薬局
暑い上にわたしをうしろに乗せているせいか、きよこは黙りがちだった。
わたしは部屋で押し倒されたときのことを考えていた。
あのときのきよこは、いつものきよこじゃなかった。
きよこはどんどん男になってくのかな。
こころまで男になっちゃったら、それはもうきよこじゃなくなっちゃってるんじゃないのかな。
きよこじゃないならなに?
きよし? きよひろ? きよのぶ?
「たみこは考えすぎなんだよ」
まるでわたしの考えを読んでいたみたいに、きよこがいった。
「きよこが考えなさすぎなんだよ」
「うん。でもうちは頭悪いけどバカじゃないよ」
「同じじゃん」
「同じじゃないよ」
「そーか」
「そーだよ」
「あ、ストップ。ここ信号渡って」
「うん」
駐輪場はお店のすぐ前で、日陰になっていた。
中に入ると、感染防止の店内放送と、ひんやりした風がきよことわたしを出迎えた。
「あー。

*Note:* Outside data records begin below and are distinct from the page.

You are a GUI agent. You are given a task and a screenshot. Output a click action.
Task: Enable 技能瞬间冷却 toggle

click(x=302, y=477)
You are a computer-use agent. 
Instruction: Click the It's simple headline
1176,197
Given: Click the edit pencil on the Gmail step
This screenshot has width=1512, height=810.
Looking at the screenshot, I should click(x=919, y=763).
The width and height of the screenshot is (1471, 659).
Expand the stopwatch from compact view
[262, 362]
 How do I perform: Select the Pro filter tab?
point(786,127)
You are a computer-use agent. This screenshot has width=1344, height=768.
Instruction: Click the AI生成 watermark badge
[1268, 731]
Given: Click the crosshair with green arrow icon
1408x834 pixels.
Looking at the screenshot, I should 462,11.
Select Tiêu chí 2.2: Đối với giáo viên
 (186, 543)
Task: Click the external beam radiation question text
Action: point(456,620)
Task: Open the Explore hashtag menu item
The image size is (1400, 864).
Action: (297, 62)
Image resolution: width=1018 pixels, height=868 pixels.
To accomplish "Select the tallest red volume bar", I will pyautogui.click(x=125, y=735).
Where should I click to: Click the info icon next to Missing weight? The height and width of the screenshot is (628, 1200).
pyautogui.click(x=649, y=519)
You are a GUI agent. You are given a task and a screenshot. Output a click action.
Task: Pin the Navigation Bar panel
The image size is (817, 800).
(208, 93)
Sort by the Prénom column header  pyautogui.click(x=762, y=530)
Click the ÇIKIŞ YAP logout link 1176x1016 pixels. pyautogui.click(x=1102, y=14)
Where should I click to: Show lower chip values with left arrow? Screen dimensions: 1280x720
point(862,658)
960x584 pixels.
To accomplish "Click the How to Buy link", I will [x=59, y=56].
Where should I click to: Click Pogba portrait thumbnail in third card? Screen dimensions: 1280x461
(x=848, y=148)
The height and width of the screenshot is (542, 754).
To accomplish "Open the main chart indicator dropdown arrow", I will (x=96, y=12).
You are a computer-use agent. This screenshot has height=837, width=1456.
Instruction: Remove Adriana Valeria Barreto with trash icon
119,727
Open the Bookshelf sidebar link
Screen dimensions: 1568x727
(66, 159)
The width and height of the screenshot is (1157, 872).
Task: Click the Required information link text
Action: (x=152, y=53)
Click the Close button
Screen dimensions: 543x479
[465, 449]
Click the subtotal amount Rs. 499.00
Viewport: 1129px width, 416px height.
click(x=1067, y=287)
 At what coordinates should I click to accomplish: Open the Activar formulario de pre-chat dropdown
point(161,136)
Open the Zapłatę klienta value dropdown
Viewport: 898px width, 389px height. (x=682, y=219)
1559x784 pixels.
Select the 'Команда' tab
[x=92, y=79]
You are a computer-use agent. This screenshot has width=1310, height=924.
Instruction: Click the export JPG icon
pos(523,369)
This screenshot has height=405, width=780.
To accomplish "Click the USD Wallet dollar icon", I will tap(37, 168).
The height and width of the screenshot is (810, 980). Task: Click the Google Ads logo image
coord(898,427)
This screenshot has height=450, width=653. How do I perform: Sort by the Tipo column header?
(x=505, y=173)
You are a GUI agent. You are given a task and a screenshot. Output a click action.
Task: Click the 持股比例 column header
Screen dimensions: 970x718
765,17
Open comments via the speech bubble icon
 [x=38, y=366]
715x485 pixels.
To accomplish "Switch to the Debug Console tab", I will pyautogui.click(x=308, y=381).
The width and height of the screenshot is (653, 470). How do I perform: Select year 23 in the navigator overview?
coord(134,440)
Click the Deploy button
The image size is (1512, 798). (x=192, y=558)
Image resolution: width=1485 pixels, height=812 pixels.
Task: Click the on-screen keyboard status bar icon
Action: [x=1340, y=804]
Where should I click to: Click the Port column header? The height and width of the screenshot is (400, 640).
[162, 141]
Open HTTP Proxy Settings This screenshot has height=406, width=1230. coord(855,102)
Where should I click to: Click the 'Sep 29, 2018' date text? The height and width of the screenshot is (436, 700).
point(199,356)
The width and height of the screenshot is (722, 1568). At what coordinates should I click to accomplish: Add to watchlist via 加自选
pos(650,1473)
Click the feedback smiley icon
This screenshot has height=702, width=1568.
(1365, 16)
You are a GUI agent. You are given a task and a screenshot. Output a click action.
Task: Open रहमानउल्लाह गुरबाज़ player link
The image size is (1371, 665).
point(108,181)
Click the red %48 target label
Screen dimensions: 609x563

天国じゃー」
しばらく目を閉じて冷気を浴びて、ふと横を見たら、きよこが大口を開けて深呼吸をしていた。
「なにやってんの」
「熱中症対策だよ。こうしたら、体の奥まで冷えるじゃん」
マスクをつけた主婦が、こっちをチラ見しながら出ていった。
きよことわたしはあわててマスクをした。
客は案外多かった。わたしたちは店内をうろうろして、ゴムのある棚を見つけた。
きよこが小声で聞いた。
「どれにする?」
「いちばん安いのでいいよ。きよこ、お願い」
「なに?」
「近所の人いたらヤバいから、レジ持ってって。お金は渡すから」
「ええぇー」
「お願い。まじでたのむ」
「ええぇー」
「アイス買っていいから」
「たみこのおごりね」
「うん」
アイスのほかに、あぶらとり紙とゴミ袋(切れそうだったので)をかごに入れた。ゴムの箱を隠すのにちょうどいい。
きよこが棚の向こうに見えなくなってすぐ、声だけが聞こえた。